When RefreshToken successfully obtains new tokens from the provider but the subsequent ValidateToken call fails (e.g., provider returns 500, 502, 503, or times out), the new tokens are silently discarded. Since the provider already rotated the refresh token during the refresh call, the old refresh token in the database is now invalid. The next refresh attempt fails with bad_refresh_token, the refresh token is cleared, and the user must manually re-authenticate.

The sequence:

  1. Access token expires. An agent calls RefreshToken.
  2. TokenSource(...).Token() succeeds — the provider issues a new access token and rotates the refresh token. The old refresh token is now invalid on the provider's side.
  3. ValidateToken (GET to the provider's /user endpoint) returns a non-200 response (500, timeout, etc.). RefreshToken exits at line 271 without saving the new tokens. The DB update at line 289 is only
    reached after successful validation.
  4. The database still contains the old expired access token and the old (now-consumed) refresh token.
  5. On the next refresh attempt, the provider rejects the consumed refresh token with bad_refresh_token. isFailedRefresh clears the refresh token and caches the error. The user must re-authenticate.

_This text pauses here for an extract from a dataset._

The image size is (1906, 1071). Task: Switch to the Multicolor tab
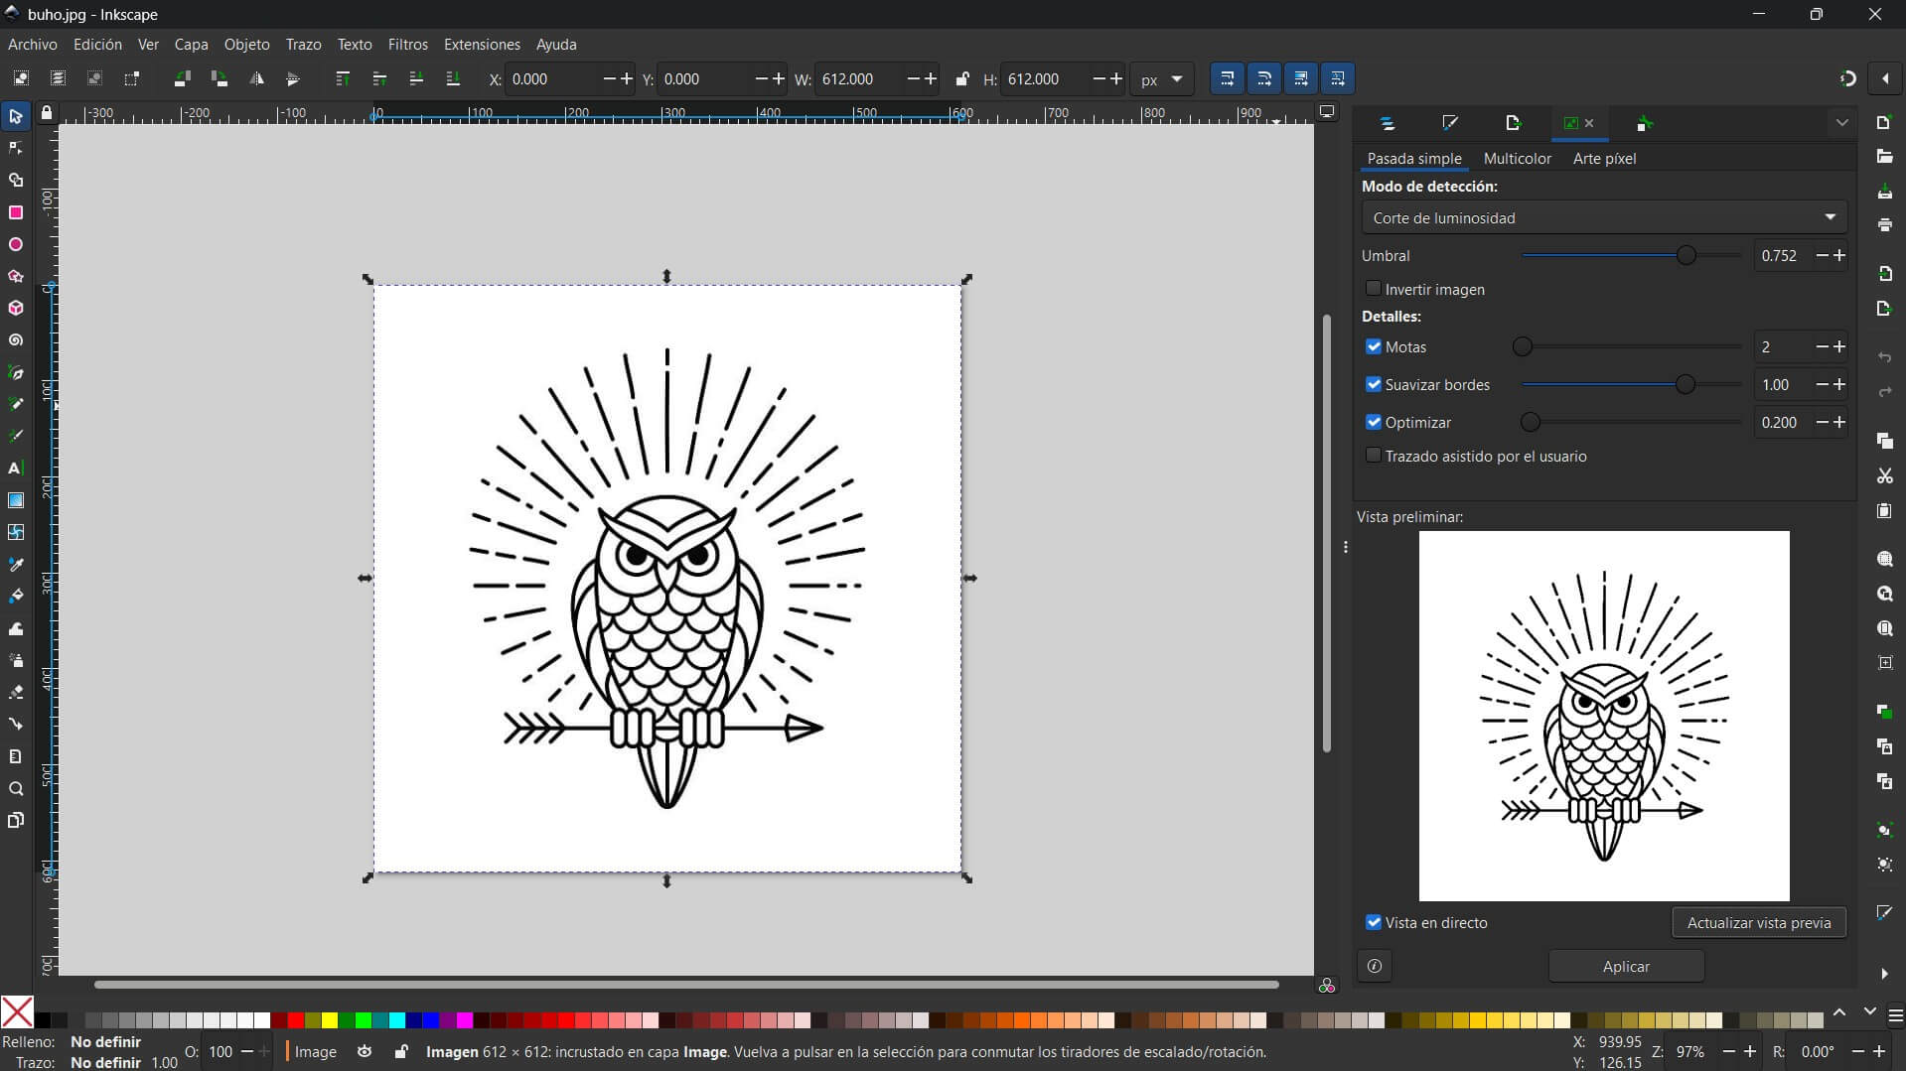[1517, 159]
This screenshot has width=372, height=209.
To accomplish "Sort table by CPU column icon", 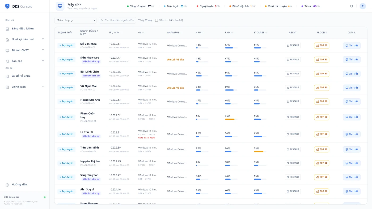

This is made worse when multiple agents refresh concurrently: all agents read the same expired token, one wins the refresh (consuming the refresh token), and the losers immediately get
bad_refresh_token. If the winner's validation also fails, the optimistic lock from #22904 doesn't help — the winner never updated the row, so a loser's UpdateExternalAuthLinkRefreshToken clears the
token immediately rather than on the next attempt.

Two additional issues compound this:

  • The validation retry loop (lines 264–283) only retries on !valid (401/403). A 500 or timeout from the provider exits immediately with no retry.
  • There is no server-side logging when this occurs. The error is returned in the HTTP response body to the agent at line 1991 but never logged.

Relevant Log Output

No server-side logs are produced for this failure. The only evidence is in the `external_auth_links.oauth_refresh_failure_reason` column:

> oauth2: "bad_refresh_token" "The refresh token passed is incorrect or expired."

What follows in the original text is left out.